M. Jean-Michel Blanquer, ministre de l’éducation nationale et de la jeunesse. Madame la sénatrice Préville, je fais un rêve, celui d’une unité nationale autour de l’école de la République, de façon à tracer ensemble, sans noircir le tableau, des chemins qui peuvent être communs, puisque nous voulons tous la même chose, à savoir la hausse du niveau général et la justice sociale.
Il est exact que, telles que mesurées par les classements de l’OCDE, les performances de la France n’ont pas été extraordinaires ces dernières années. Toutefois, il est important de souligner aussi les facteurs d’espoir. Ainsi, les récentes évaluations de CP et de CE1 montrent que nos élèves sont sur une voie de progrès, en particulier dans les territoires les plus en difficulté, où 300 000 enfants bénéficient du dispositif de dédoublement des classes de CP et de CE1. Ces mêmes 300 000 enfants ont pu retourner en classe prioritairement depuis le 11 mai dernier, puisque leurs classes comptent douze élèves. Au début, ils étaient peu nombreux, car ce sont les enfants des milieux sociaux les plus défavorisés que l’on a eu le plus de mal à faire revenir à l’école, mais près de 60 % d’entre eux sont aujourd’hui présents en classe, contre 30 % le 11 mai ; j’espère que ce taux dépassera 80 % d’ici à la fin du mois.
Des efforts sont donc accomplis pour la justice sociale. Je pourrais vous citer mille actions que nous avons entreprises à ce titre. Par exemple, pendant le confinement, 150 000 élèves ont bénéficié d’une aide personnalisée au cours des vacances de printemps. Attendons les résultats des comparaisons européennes en matière éducative, sur l’enseignement à distance ou l’accueil des enfants de personnels soignants : nous n’aurons pas à en rougir.

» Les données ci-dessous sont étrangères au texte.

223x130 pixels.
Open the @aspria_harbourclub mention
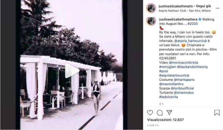pos(190,41)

Oui, le confinement a provoqué des dégâts sociaux. C’est bien pourquoi j’ai été l’avocat, le militant d’un déconfinement scolaire pour lequel le Président de la République et moi-même avons été tant critiqués il y a à peine plus d’un mois, alors que tout le monde voit bien maintenant que c’était ce qu’il fallait faire, au point que l’on nous demande aujourd’hui d’aller plus vite et plus loin.
Nous préparons en ce moment même la rentrée scolaire dans la concertation avec toutes les organisations syndicales. Dans dix jours, la circulaire de rentrée sera publiée. Elle ira dans le sens que vous souhaitez, celui de la justice sociale et du rattrapage pour les élèves qui ont le plus de difficultés. (Applaudissements sur les travées du groupe LaREM.)
M. le président. La parole est à Mme Angèle Préville, pour la réplique.
Mme Angèle Préville. Monsieur le ministre, merci de votre réponse. Vous pouvez compter sur l’engagement de toute la communauté éducative, en particulier les professeurs. Il faudra peut-être mettre l’accent sur l’autonomie, la confiance en soi et le développement cognitif des enfants, de façon qu’ils s’épanouissent le mieux possible.
M. le président. Nous en avons terminé avec les questions d’actualité au Gouvernement.
Les prochaines questions d’actualité au Gouvernement auront lieu le mercredi 24 juin, à quinze heures.
Mes chers collègues, nous allons maintenant interrompre nos travaux quelques instants.
La séance est suspendue.
(La séance, suspendue à seize heures vingt, est reprise à seize heures quarante.)
M. le président. La séance est reprise.